1.4. BoTNet-S1 for Image Classification
- For image classification, the BoTNet design in the c5 block group can be changed to uniformly use a stride of 1 in all the final MHSA layers.
2.1. Ablation Study on MS COCO
- Individual gains are obtained from content-content interaction (qkT) and content-position interaction (qrT) where q, k, r represent the query, key and relative position encodings respectively.
- When combined together (qkT+qrT), the gains on both APbb and APmk are additive
- Using conventional absolute position encodings (qrTabs) does not provide as much gain as relative.
2.2. Comparison with ResNet on MS COCO
e.g.: BoT50 is better than R101 (+0.3% APbb, +0.5% APmk) while it is competitive with R152 on APmk, which shows that long-range dependencies are better captured through attention than stacking convolution layers.
2.3. Larger Resolution on MS COCO
BoTNet benefits from training on larger images for all of R50, R101 and R152, surpasses the previous best published single model single scale instance segmentation result from ResNeSt.

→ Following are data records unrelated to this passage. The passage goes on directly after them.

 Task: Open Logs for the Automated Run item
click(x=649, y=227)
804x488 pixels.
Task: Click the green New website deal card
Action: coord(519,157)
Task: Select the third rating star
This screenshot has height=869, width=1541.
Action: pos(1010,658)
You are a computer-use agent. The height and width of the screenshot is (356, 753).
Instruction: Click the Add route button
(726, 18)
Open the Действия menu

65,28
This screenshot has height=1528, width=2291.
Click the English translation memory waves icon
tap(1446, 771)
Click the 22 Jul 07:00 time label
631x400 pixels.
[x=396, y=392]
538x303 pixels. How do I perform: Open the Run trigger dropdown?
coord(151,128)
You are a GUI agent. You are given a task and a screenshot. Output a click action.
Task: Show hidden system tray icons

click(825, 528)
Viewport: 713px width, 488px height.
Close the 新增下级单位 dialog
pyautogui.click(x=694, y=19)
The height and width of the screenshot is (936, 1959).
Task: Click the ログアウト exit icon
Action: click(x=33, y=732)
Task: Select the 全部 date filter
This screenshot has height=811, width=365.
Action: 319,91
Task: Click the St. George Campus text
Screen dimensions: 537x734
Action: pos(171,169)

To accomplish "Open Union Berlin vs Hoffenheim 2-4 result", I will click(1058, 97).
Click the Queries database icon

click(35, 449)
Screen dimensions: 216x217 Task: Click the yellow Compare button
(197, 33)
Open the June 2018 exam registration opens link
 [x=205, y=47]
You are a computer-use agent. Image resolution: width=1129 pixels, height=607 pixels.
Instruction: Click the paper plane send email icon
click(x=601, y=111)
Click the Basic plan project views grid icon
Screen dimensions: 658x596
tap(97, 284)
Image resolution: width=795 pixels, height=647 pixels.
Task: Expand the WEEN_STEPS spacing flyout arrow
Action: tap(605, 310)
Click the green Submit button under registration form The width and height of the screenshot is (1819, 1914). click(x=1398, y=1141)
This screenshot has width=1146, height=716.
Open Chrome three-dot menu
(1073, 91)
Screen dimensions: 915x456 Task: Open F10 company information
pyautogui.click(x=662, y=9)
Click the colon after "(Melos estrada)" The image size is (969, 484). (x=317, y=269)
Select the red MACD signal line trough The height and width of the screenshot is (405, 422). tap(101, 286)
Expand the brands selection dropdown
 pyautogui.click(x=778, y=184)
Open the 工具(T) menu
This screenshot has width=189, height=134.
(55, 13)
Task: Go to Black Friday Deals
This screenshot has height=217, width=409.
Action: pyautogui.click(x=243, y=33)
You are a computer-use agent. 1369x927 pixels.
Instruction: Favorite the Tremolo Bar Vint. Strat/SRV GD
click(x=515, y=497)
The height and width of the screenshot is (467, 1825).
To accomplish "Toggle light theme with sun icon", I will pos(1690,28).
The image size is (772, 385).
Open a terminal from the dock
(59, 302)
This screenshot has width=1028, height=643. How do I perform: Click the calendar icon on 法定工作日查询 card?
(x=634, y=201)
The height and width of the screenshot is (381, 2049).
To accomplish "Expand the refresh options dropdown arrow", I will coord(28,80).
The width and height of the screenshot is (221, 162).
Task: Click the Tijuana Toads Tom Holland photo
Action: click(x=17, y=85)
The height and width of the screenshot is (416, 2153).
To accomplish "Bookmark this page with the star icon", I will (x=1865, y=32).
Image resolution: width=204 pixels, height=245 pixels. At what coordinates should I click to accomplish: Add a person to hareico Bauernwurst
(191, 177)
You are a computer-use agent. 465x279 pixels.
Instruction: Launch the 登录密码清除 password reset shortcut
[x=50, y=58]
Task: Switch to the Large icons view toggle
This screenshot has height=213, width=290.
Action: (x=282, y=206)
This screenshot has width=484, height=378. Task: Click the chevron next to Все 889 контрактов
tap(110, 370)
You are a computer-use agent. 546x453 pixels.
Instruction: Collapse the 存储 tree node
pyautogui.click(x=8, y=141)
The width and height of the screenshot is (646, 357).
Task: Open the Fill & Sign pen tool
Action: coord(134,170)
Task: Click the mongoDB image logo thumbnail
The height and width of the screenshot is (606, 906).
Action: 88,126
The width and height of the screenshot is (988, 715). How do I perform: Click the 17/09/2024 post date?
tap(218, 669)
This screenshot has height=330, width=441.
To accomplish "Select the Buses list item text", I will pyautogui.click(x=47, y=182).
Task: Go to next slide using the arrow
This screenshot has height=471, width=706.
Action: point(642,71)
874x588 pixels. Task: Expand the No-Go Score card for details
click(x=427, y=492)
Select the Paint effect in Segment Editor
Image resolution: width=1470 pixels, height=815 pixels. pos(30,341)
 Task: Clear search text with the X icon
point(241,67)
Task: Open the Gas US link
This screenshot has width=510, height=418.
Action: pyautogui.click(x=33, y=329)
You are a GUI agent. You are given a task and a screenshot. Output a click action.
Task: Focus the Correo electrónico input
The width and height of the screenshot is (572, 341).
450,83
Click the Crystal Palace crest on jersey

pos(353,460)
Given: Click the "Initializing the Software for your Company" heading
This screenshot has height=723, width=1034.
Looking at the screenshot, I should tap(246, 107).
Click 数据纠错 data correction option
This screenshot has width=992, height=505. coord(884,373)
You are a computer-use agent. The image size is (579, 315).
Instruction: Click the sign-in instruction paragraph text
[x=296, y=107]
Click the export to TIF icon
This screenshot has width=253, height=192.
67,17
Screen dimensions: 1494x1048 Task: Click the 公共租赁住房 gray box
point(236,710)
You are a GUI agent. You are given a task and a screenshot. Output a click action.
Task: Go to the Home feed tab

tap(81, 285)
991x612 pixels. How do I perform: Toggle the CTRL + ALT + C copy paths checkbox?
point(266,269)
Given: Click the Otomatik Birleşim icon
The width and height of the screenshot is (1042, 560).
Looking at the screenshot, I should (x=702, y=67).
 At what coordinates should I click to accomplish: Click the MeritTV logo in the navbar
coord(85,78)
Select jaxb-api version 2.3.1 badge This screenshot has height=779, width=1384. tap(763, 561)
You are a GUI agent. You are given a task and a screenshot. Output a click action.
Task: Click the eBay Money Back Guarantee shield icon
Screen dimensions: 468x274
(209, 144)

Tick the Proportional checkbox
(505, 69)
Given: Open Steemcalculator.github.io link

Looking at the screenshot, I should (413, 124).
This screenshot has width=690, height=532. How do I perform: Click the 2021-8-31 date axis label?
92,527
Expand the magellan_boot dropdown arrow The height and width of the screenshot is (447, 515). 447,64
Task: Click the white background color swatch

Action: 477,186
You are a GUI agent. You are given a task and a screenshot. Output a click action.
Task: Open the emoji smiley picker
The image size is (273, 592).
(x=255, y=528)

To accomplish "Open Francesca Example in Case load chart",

2.4. Image Classification on ImageNet
- Using normal training settings cannot improve the accuracy too much. Improved settings are used: 200 epochs, batch size 4096, weight decay 8e-5, RandAugment (2 layers, magnitude 10), and label smoothing of 0.1.
The gains are much more significant in this setting for both BoT-50 (+0.6%) and BoT-S1–50 (+1.4%).
2.5. Scaling BotNet
- Similar scaling rules as EfficientNet’s compound scaling rule that mainly increase model depths and increase the image resolutions much slower, is used to design a family of BoTNets.